The shouts of rejection were overwhelming. The “releases” were not appealed as such, but rather overturned, vacated, made null. The rebuke to the Executive Committee could not have been plainer.
But Fulp must have been relieved, because with that crisis resolved, the session was able to turn to other, routine matters, substantive but not controversial, with which the agenda was filled.
VIII
On reflection, while the Executive Committee had to endure much obloquy, and open rejection of its August 20 actions, as autumn 2015 arrives, it begins to look as though they may have unwittingly “taken one for the team,” and helped the major parties involved achieve many of their key objectives.
But if their “releases” went down, the Executive Committee had fulfilled what they saw as their prime institutional duty, that of keeping whole the NCYM properties, other assets, and trust funds.
Or take Poplar Ridge and Holly Spring: They had, remember, hoped to “part ways” with NCYM by the time of annual sessions; and so they had. True, they did not do so “amicably,” or at the head of a new yearly meeting drawing the large majority of NCYM meetings to its banner, and endowed with a substantial chunk of NCYM assets
But when the dust settled, they saw that they were finally done with being “unequally yolked”, as two Holly Spring members wrote, with liberal Friends and “dually affiliated” meetings. (http://quakertheology.org/Yorks-Holly-Spgs.pdf) Moreover, with the rejection of their “release,” they can hold their heads up when they tell the story. Hardly a total loss for them either.
Further, as this is written, Pine Hill, Plainfield, and Prosperity are unattached as well. There could be more departures from NCYM as the last months of 2015 unfold. So they may gather their new “association” after all. And with all their talk about vigorous ministries, there is a big troubled world to keep the exiting groups plenty busy in their own ways, without the distractions posed by NCYM’s diversity.
For New Garden, the ordeal was wrenching, but also turned out well: at this point they are back in good standing in NCYM, where they wanted to be and have been since before the American Revolution. Further, the proposal to ban “dual affiliations” has now been rejected three times by NCYM in this one year. And three of the most vocal crusaders against the liberal groups are gone.
So by rights, the NCYM scene ought to be ready to calm down some, at least for awhile. Instead of some apocalyptic schism, there is attrition. And several of the mainsprings of the troubles that erupted at annual sessions in 2014 have been removed.
Would that it were so simple.
Within an hour of rejecting the “releases” by the Executive Committee, the body listened to a report from the Task Force set up at the end of the D-Day session, which presented its plan to find a “Way Forward” for the yearly meeting in light of all the controversy. (Text of The Task Force Plan here: http://bit.ly/1OMQiet)

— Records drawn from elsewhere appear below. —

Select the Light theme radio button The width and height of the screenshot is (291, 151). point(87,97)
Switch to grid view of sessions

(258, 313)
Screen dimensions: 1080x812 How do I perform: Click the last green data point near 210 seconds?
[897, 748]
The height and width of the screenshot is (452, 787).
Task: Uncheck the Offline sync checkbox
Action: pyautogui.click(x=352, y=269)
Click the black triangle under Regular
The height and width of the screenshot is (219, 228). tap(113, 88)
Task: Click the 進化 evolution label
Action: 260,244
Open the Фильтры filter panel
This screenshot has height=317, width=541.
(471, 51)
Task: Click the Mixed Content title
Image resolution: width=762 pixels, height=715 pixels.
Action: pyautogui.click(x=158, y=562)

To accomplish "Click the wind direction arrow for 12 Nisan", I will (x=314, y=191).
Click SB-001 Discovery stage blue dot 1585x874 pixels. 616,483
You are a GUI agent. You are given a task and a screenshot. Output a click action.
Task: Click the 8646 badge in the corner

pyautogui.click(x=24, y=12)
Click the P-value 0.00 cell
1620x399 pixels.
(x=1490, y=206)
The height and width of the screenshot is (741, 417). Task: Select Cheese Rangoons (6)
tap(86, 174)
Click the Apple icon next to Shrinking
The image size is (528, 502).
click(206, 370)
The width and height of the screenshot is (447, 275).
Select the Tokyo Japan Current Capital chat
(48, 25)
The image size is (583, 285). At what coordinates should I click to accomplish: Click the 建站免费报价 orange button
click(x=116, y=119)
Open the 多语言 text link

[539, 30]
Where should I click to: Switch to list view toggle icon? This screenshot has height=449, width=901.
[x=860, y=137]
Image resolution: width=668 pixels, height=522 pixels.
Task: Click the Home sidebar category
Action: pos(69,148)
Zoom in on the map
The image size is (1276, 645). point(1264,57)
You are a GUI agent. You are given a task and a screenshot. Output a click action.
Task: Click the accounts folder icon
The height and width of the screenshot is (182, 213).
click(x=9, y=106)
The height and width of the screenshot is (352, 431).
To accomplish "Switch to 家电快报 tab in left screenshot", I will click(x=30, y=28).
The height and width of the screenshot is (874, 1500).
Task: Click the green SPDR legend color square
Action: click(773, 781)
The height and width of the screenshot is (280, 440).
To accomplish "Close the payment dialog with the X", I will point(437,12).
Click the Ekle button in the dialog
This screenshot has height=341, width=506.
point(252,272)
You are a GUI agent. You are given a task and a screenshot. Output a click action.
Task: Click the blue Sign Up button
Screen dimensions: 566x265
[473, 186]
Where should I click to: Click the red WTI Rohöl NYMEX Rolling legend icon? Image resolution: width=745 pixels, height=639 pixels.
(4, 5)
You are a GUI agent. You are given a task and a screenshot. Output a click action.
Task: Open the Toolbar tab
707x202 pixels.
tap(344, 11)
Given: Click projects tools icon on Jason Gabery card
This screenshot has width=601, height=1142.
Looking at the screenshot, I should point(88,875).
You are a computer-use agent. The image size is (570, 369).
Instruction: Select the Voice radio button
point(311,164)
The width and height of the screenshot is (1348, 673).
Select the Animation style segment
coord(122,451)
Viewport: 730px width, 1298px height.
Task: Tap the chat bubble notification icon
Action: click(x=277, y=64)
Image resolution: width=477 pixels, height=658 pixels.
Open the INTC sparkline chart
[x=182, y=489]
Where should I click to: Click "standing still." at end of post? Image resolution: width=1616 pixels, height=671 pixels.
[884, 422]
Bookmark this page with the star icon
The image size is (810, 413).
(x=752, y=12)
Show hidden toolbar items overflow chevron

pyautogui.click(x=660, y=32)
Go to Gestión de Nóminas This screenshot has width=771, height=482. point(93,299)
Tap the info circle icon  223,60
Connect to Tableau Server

But even only a few weeks later, this grand plan has a distinctly obsolescent, not to say musty air to it. It envisions all NCYM meetings signing on to the creedal statements of Faith and Practice, even though they are repeatedly described there as not constituting a creed; it undertakes yet one more time to ban “dual affiliations,” and to forbid any use of alcohol, and codifies an approach to sexual matters that is right out of the 1950s, and leaves no room for any Friends to support of same sex marriage; and there’s more.
It also intimates that meetings which don’t go along with these specifications will eventually face expulsion.
In other words, in this “plan,” most of what had been repeatedly rejected over the past year, most explosively that very morning, could be revived and turned loose on NCYM yet again.
Or maybe not. When the next Representative session convenes, it will not include several of the main advocates of a purifying purge. Maybe a few more will have left to join them. Will the remainder of the body really be so full of the spirit of masochism as to be eager to go through it all yet again?
What’s the right phrase for this? Zombie Theology?
We’ll leave further exploration of this dim prospect for the next issue.